In Chinese, airen in the "sweetheart" context is strictly confined to the legally married, whereas in English, it can simply be a term of endearment or a reference to someone who is loved or loveable.

In Chinese, the term duixiang refers to a "boyfriend" or "girlfriend" in a steady relationship, serious enough to be headed for marriage. But the term is neutral and utterly devoid of any romantic association, which may reflect the fact that most Chinese are very undemonstrative when it comes to love.

Chinese television programs and movies often show passionate lovers or couples exclaiming "I love you!" But that may be appropriated from Western manners. I have never seen that happen in real life.

In fact, the character ai (love) itself, when used in term of romantic relationship, is a fairly late development in Chinese etymology.

According to the interpretation in "Shuowen Jiezi," the first Chinese dictionary, the word ai originally meant "an act of benefiting others." In the first chapter of Confucius' "Analects," the word airen has been translated as "love for men."

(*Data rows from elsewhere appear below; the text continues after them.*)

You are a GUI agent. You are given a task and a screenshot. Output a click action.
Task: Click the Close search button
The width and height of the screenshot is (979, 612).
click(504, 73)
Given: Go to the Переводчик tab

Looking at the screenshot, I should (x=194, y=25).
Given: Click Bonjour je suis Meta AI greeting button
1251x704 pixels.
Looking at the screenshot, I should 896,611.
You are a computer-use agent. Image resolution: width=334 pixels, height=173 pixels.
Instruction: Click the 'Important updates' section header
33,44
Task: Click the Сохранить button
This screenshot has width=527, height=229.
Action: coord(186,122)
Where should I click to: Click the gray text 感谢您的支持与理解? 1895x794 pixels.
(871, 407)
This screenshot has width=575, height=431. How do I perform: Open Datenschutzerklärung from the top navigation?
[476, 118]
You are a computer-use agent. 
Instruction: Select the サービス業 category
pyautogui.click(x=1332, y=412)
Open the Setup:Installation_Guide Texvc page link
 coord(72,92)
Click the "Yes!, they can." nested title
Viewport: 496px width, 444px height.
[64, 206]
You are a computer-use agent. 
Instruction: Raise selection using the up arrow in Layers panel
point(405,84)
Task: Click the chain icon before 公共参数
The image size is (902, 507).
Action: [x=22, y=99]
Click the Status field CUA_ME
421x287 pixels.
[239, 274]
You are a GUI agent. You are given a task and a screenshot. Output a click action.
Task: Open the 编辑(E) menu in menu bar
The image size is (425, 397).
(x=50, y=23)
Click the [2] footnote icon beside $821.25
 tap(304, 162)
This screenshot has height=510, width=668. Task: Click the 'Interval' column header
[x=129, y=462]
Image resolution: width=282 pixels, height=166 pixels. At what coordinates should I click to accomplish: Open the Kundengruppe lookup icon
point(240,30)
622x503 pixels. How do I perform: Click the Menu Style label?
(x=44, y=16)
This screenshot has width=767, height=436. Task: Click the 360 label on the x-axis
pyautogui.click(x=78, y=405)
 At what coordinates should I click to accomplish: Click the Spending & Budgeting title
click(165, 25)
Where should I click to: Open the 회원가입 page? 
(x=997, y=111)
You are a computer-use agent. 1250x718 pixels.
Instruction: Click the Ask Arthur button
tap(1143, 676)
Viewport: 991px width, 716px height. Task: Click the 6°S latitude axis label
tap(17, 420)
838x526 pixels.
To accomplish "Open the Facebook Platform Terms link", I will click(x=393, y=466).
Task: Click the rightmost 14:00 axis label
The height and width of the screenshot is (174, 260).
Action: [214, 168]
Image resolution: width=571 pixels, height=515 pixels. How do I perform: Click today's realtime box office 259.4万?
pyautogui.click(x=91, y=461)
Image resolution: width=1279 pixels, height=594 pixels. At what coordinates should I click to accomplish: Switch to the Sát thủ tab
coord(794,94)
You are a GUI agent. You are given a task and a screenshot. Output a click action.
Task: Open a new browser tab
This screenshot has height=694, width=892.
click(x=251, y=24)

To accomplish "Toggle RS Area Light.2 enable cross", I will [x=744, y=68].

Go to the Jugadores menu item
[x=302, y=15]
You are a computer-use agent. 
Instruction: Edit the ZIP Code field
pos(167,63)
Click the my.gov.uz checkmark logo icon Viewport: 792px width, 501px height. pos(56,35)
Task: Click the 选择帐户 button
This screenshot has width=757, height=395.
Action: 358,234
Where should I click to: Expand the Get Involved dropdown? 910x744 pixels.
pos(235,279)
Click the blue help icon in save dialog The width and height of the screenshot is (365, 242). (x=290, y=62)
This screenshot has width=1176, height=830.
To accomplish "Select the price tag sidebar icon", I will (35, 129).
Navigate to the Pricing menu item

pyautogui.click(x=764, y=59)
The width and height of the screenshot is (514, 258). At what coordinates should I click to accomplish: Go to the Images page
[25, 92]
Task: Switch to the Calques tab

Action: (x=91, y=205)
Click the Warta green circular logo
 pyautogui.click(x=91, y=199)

According to the translation by James Legge, it reads: "To rule a country of a thousand chariots, there must be reverent attention to business, and sincerity; economy in expenditures, and love for men …"

The husband-wife relationship is deemed the most fundamental of the five types of human interactions, which include ruler and subject, father and son, brothers and friends. However, the husband-wife relationship has always been placed in an intricate network of other relations. Thus, when a husband introduces his wife to others, he often says something that translates roughly as "this is your aunt."

And this "aunt," depending on the specific web of relations, can refer to any number of familial relations.

No wonder kinship terms so often befuddle English translators.